Background: Emotional states like depression increase the mortality and morbidity in heart diseases including inducing arrhythmias and sudden cardiac death. Diagnosis of such emotion-based on the physiological signs can help predict diseases and attendant mortality and morbidity when clinical hallmarks are not apparent.
Objective: To understand if machine learning can achieve the creation of a distinct EKG sequence that can correlate with emotions like depression.
Methods: We extend McSharry et al.’s (IEEE Trans. Biomed. Eng. 2003) dynamical model for synthesizing electrocardiogram (ECG) signals to incorporate the influence of emotions. A mathematical model of heart rate (HR) kinetics is used to generate RR-interval time-series in response to different activities and emotions. To incorporate emotions, a machine learning model is used to learn a mapping from {valence, arousal} to changes in HR and HR variability from data of 62 subjects obtained from benchmark datasets (DEAP, HCI). The outputs of the model are added to HR demand. The final output, instantaneous HR time-series, is converted to RR-interval time-series which is applied to McSharry et al.’s model for generating ECG.

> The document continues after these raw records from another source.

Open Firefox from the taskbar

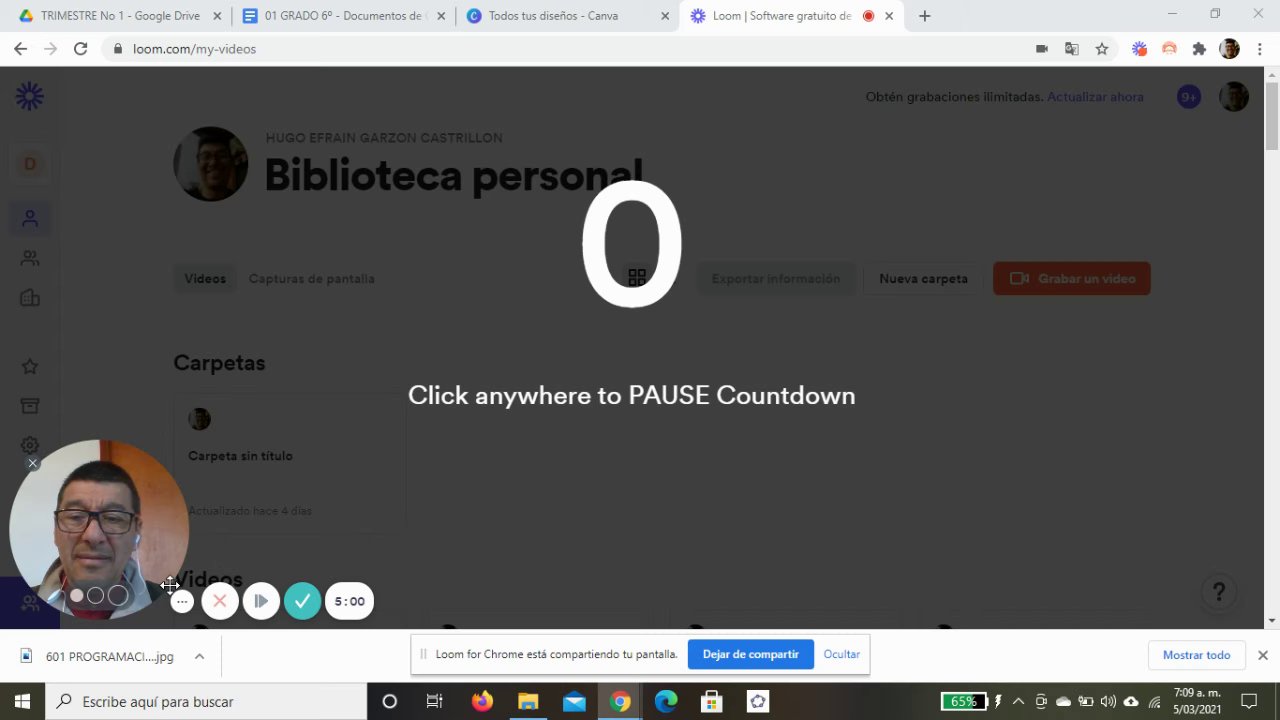point(482,701)
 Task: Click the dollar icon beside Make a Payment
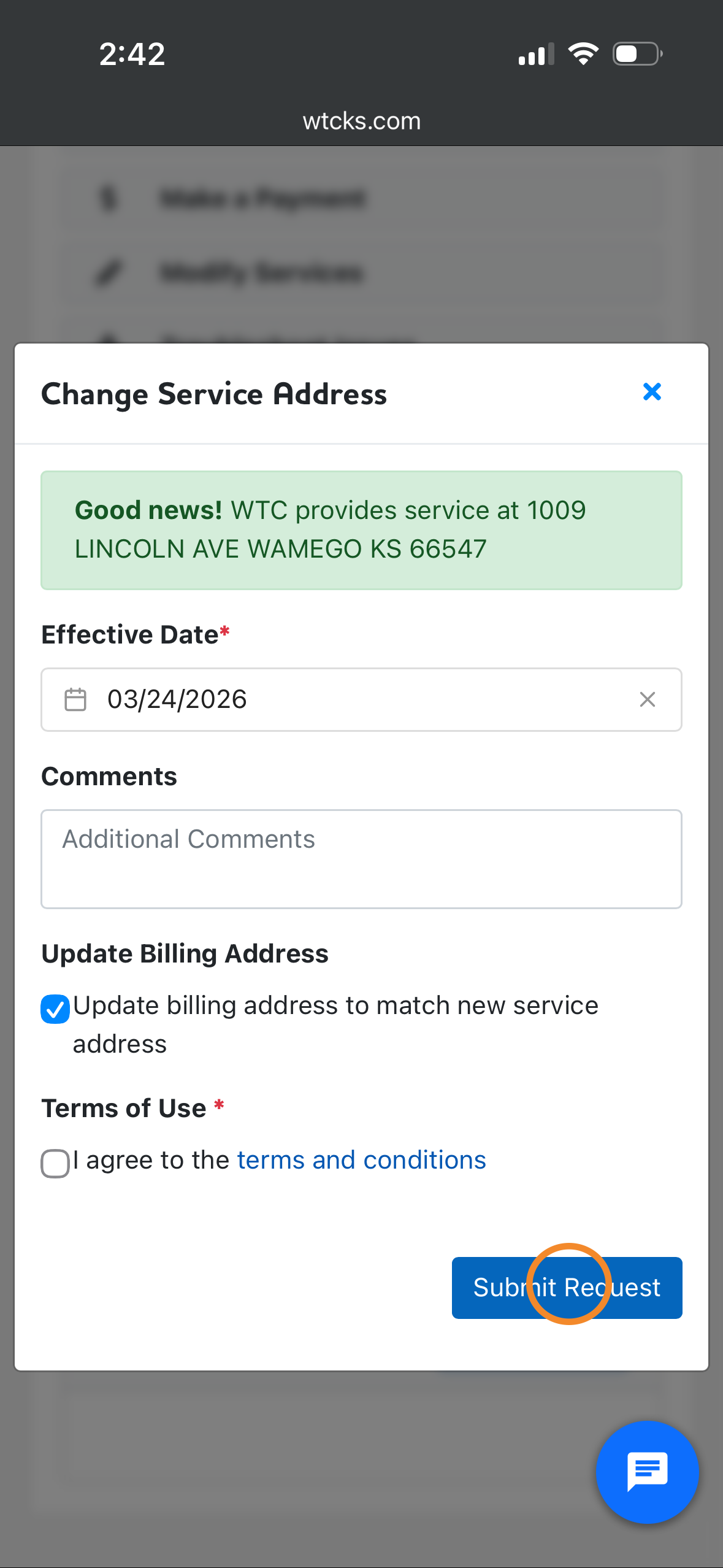[109, 198]
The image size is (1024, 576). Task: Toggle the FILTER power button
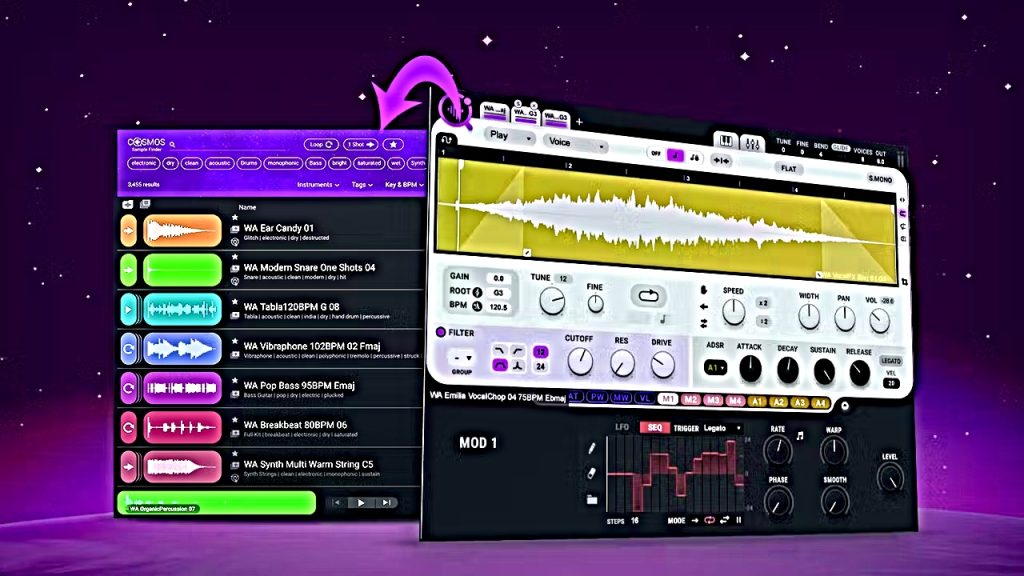point(440,333)
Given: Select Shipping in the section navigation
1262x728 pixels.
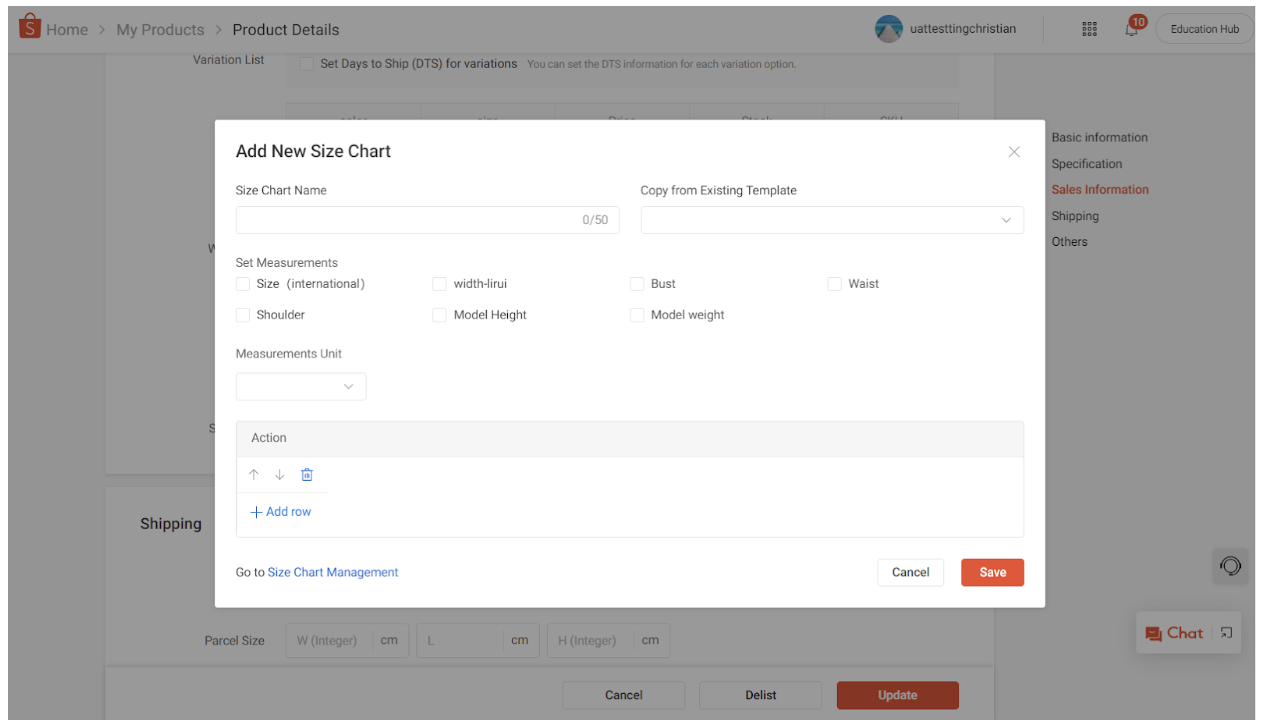Looking at the screenshot, I should (1075, 216).
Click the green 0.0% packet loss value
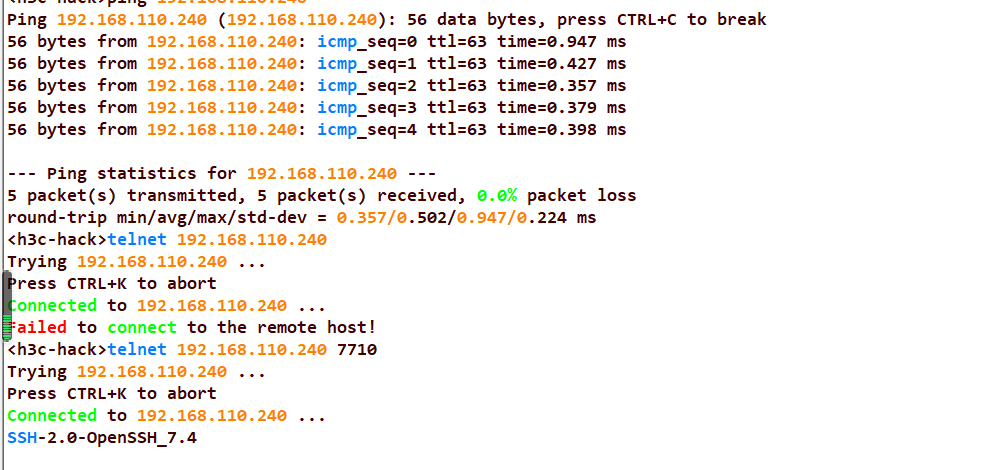Screen dimensions: 981x470 497,195
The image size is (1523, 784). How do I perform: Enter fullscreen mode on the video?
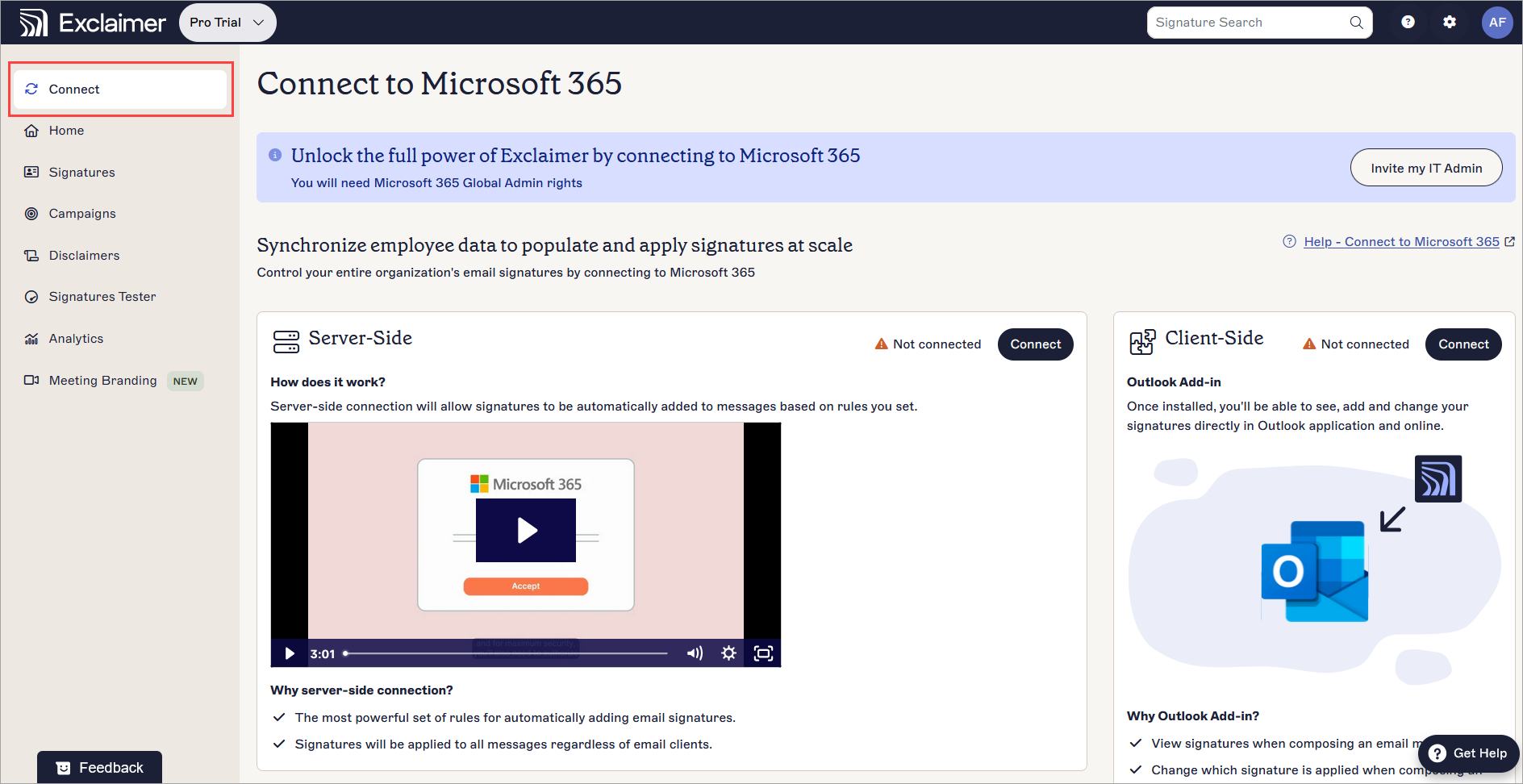pyautogui.click(x=763, y=653)
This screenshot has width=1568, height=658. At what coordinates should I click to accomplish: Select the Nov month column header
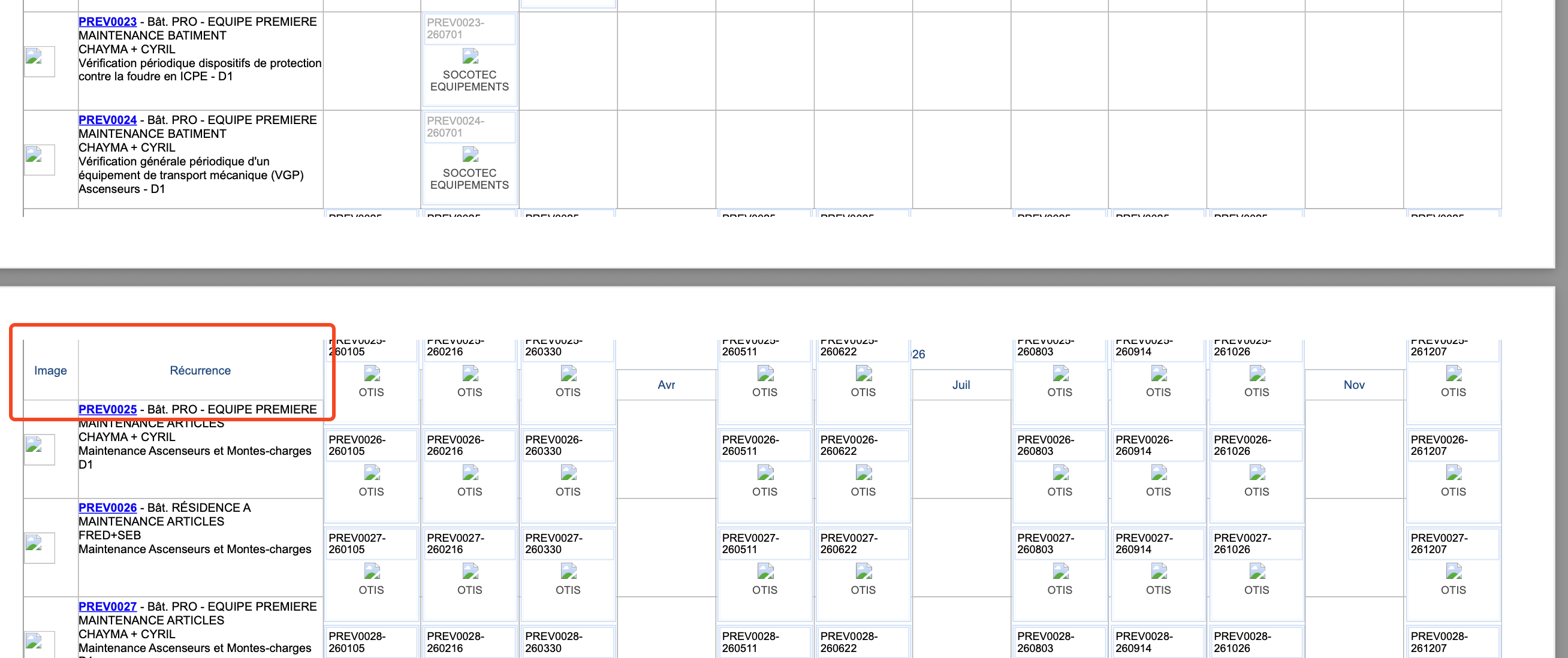[1354, 385]
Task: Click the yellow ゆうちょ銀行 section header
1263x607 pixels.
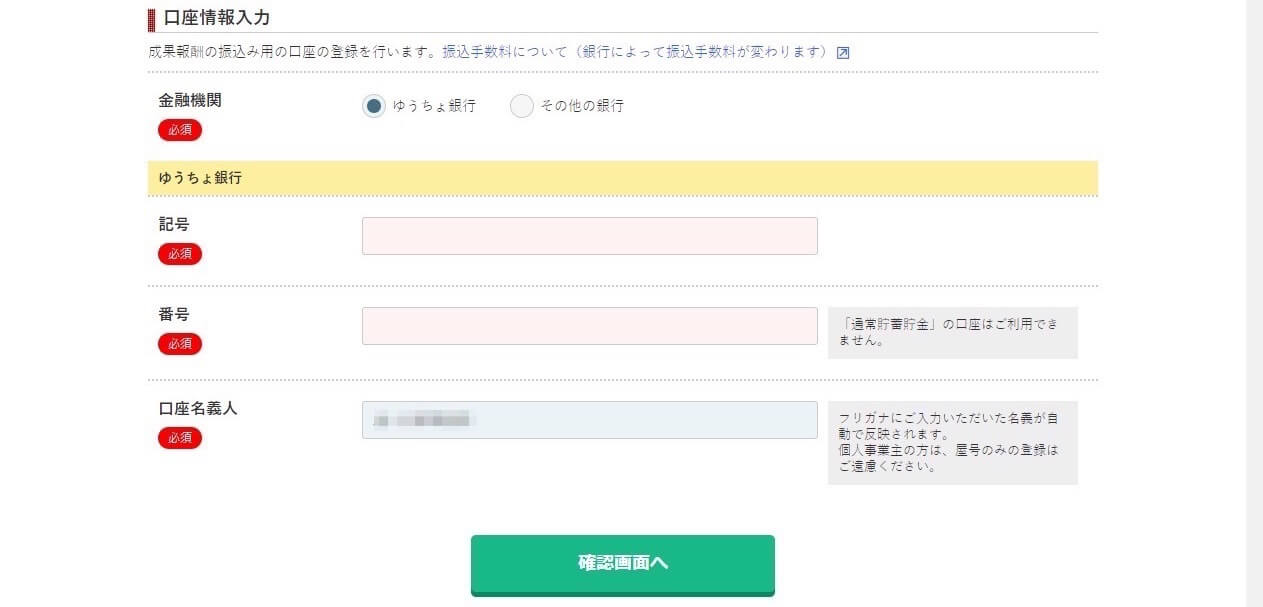Action: (x=623, y=178)
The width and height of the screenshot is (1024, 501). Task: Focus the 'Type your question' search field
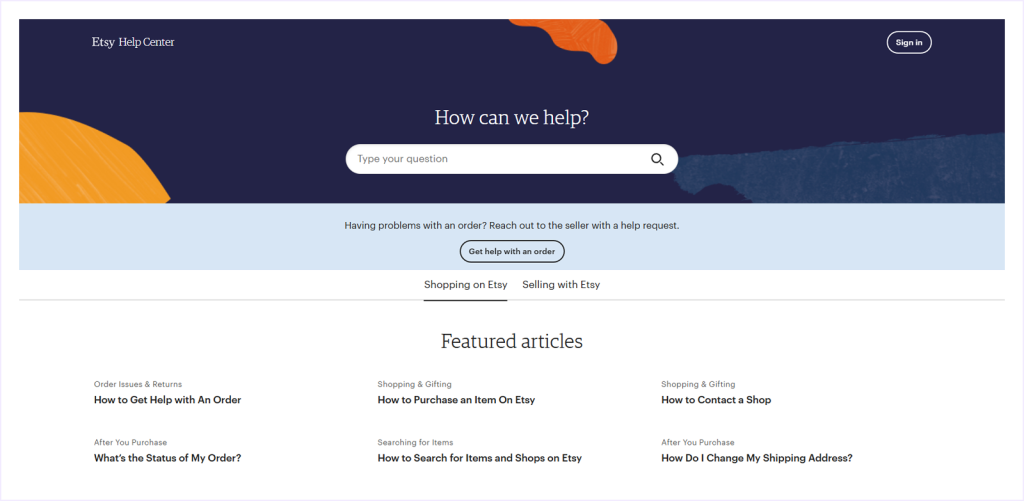[x=495, y=159]
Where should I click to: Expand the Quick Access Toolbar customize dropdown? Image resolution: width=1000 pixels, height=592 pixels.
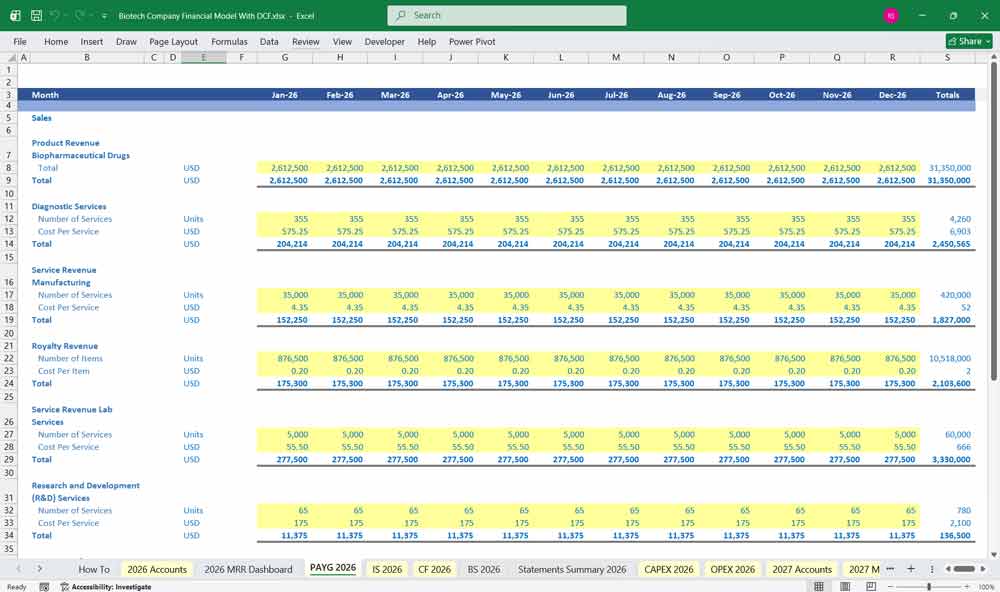click(103, 16)
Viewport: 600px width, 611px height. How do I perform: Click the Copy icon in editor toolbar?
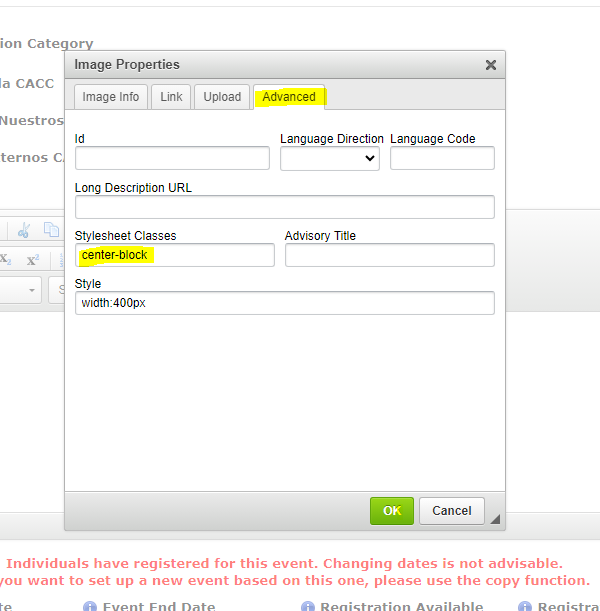click(51, 229)
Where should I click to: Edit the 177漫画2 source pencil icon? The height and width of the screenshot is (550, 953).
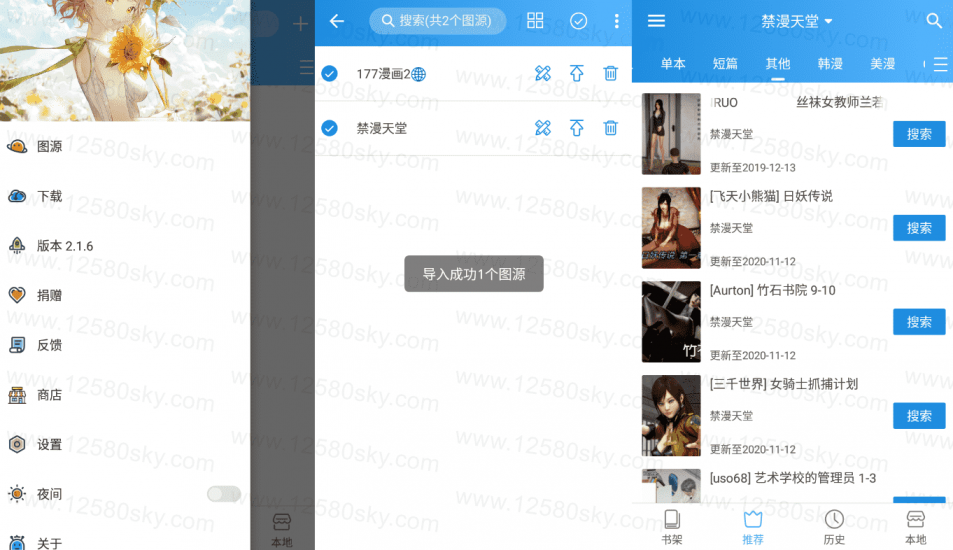pyautogui.click(x=542, y=74)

Results: The proposed model is evaluated for effect of emotions including depression by comparing the direction of change in each synthesized signal with the direction of change in the corresponding signal in Kreibig’s (Biol. Psych. 2010) table. The synthesized signals yield an accuracy of 96.7%. The HR and respiration rate synthesized as a function of different action intensities had significant correlation with the corresponding signals from each of 22 subjects in benchmark datasets.
Conclusion: To our knowledge this is the first time, a computational model is presented here to synthesize the ECG signal as a function of emotions. Experimental results show high fidelity between the synthesized signals and the benchmark data under comparable conditions. Direct comparison of patient's data with such synthesized EKG can unravel subclinical conditions that effect mortality and morbidity.